How do you manage the apparent contradicion between the immediate profit of some sectors of the corporate world and the pathway towards sustainability?
The Paris agreements are about change. Everything has to change. The way we produce, manufacture, consume... Our daily choices need to change. And any change will create a kind of resistance, but also an effect. I can understand that it's not easy for every sector to agree with the global transformation we are asking them to do; and that's why we've been speaking about a long term strategy.
Any kind of plan should be accompanied by social measures, incentives... Things change, and we adapt ourselves to them. The jobs we knew 20 years ago are not the jobs of today, and the jobs of today are not the ones of tomorrow. Governments need to be prospective, they need to anticipate the production of tomorrow. They have at their hands the possibility to incentivize, to build new capacities and adapt them to the market. Regulators have many tools at their disposal, and they have to use them.
"If the south cannot fight climate change, the people in the north will suffer the consequences of that failure"
These changes are possible – they have a cost, but the governments have the tools to deal with that cost. Let me give you an example: in Morocco we lived with subsidies for fossile fuel for decades. But then we understood those were not in the interest of the state's budget nor were they sustainable. So we decided to cut the subsidies. It had a social cost, and our government thought about how to bay back these social costs to citizens.
The public sector seems to have a very big role in this transition.
The state has a very important role to play: to design the right policies, to send the right signals to allow the global transformation. But the private sector is the reservoir of investment and innovation. And it has shown it's more advanced than the state. The private sector has shown that it's ready, by invention, by capacities and investments. And what we need is an alliance between the private sector, th state, finances... IF we come together, I think we can do it.
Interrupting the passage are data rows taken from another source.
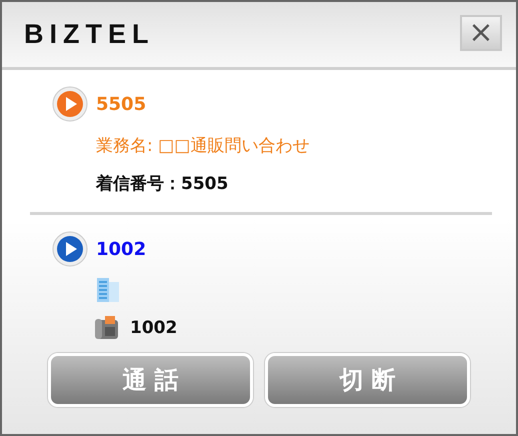 This screenshot has height=436, width=518. What do you see at coordinates (203, 145) in the screenshot?
I see `service-name: 業務名: □□通販問い合わせ` at bounding box center [203, 145].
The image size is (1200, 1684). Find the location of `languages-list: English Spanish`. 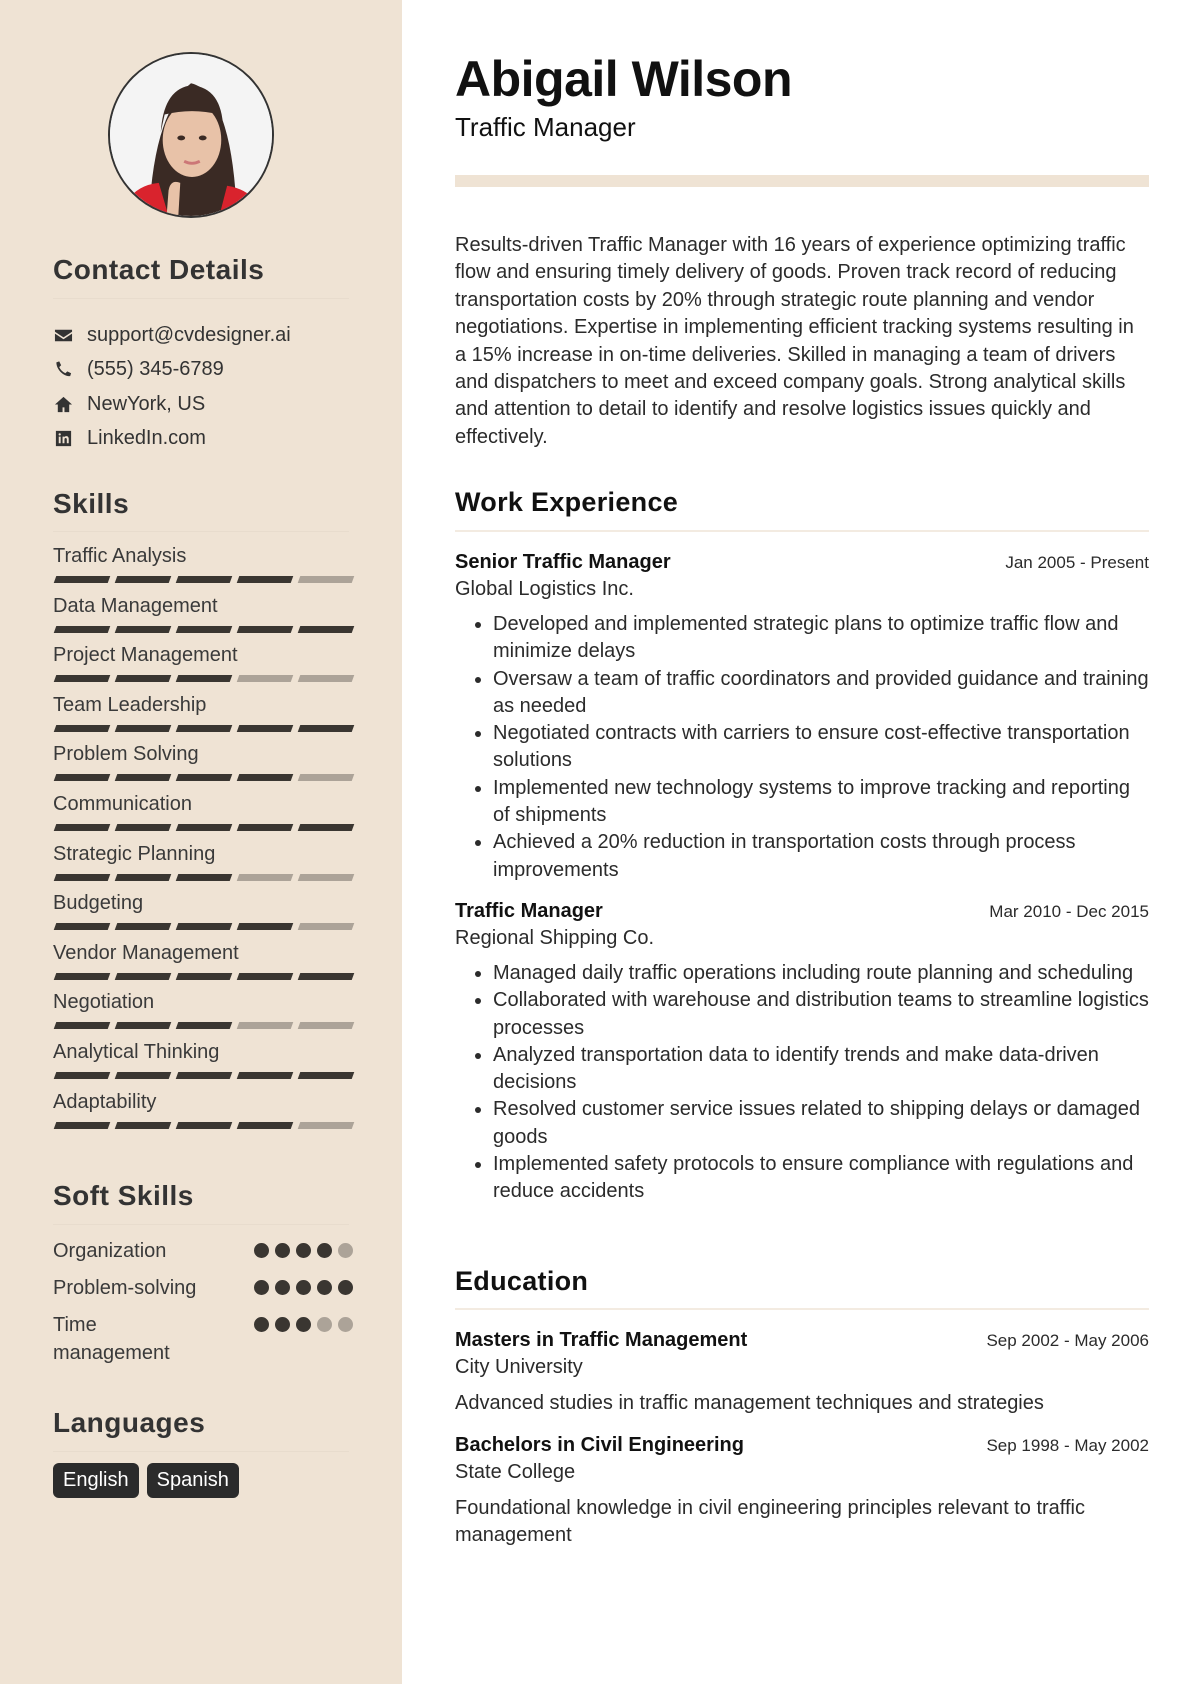

languages-list: English Spanish is located at coordinates (146, 1480).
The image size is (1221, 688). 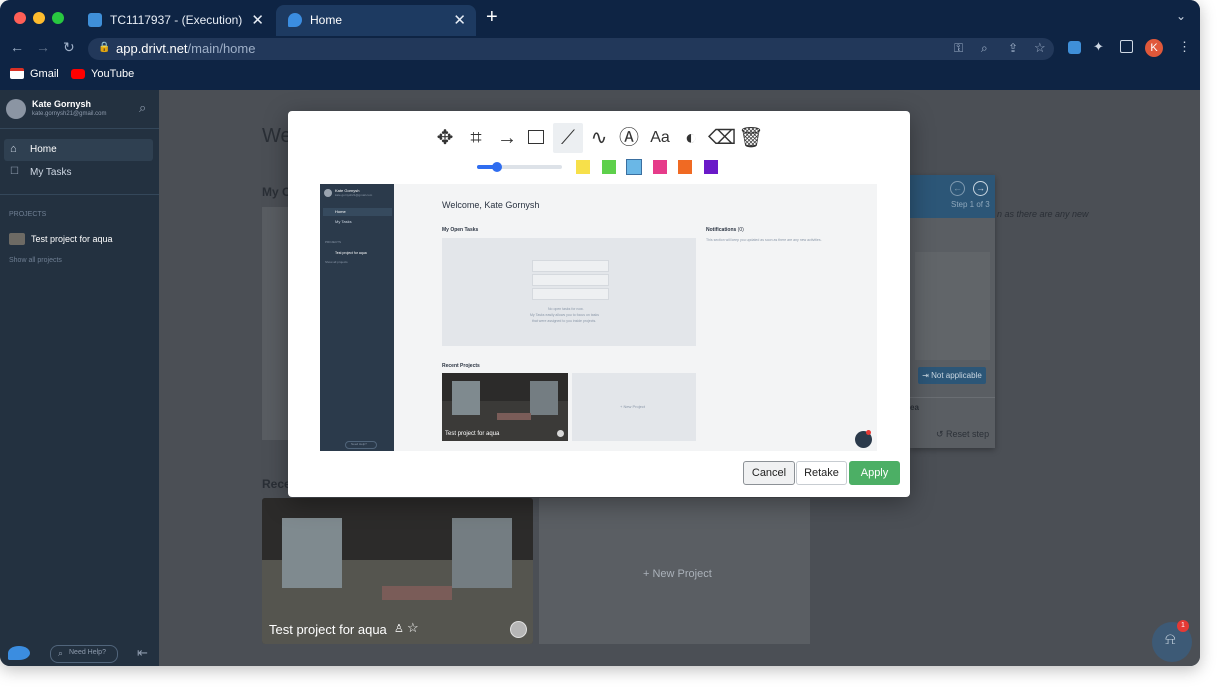 I want to click on not-applicable-button: ⇥ Not applicable, so click(x=952, y=376).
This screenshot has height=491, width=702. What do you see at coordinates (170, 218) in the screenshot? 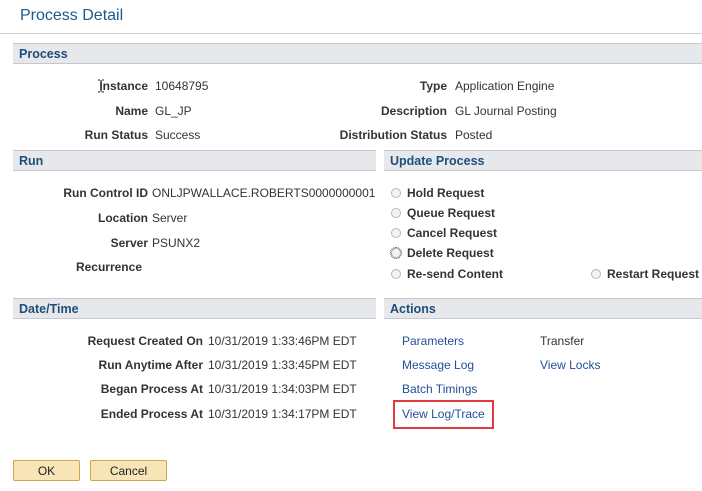
I see `location-value: Server` at bounding box center [170, 218].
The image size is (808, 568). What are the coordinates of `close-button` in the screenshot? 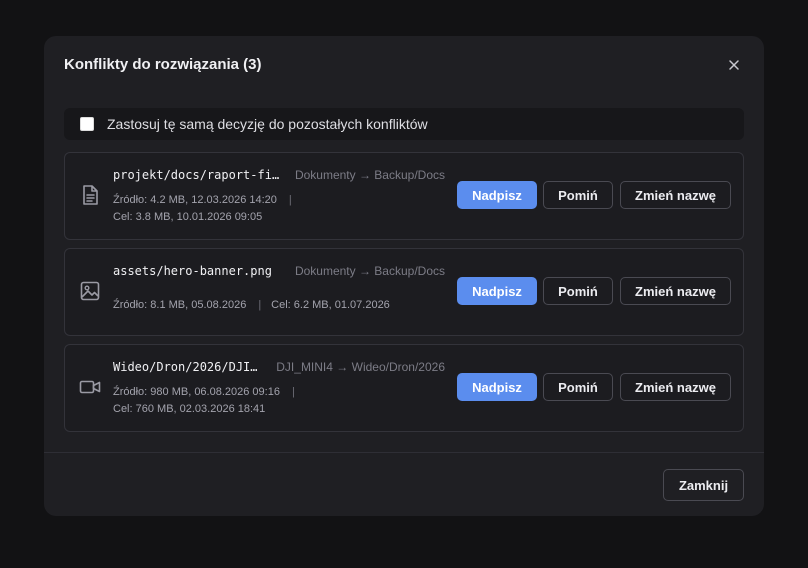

But as of now, we are not investing in innovation, not incentivizing the private sector, we are not compensating their losses, and we don't have enough money internationally investied in the fight against climate change. The Paris Agreements promised 100bn dollars each year from 2020, and as of now we've not reached that amount. That money could be obtained by taxing carbon – not taxing you and I for driving our cars, but taxing the producer of the fossile fuels. With that , we should have enough money to cover for the transition. And also to invest in the south – because if the south cannot fight climate change, the people in the north will suffer the consequences of that failure.
What policies are at the core of institutional climate action?
Fiscal policies are the core, I would say. Any country can translate its vision through its INDCs, but those shouls not be designed from the top. They should be designed from the bottom up. We should review the way we are designing those INDCs, because then we will realize that political ambition is still very low compare to what is needed. If we think about local contribution, territories are responsible for 80% of the decisions around climate action. Territories are the reservoir of good practices, expertise, and financial capabilities. If we build the general INDCs as an aggregation of all the local INDCs in the country, we can increase the ambition within the national contributions.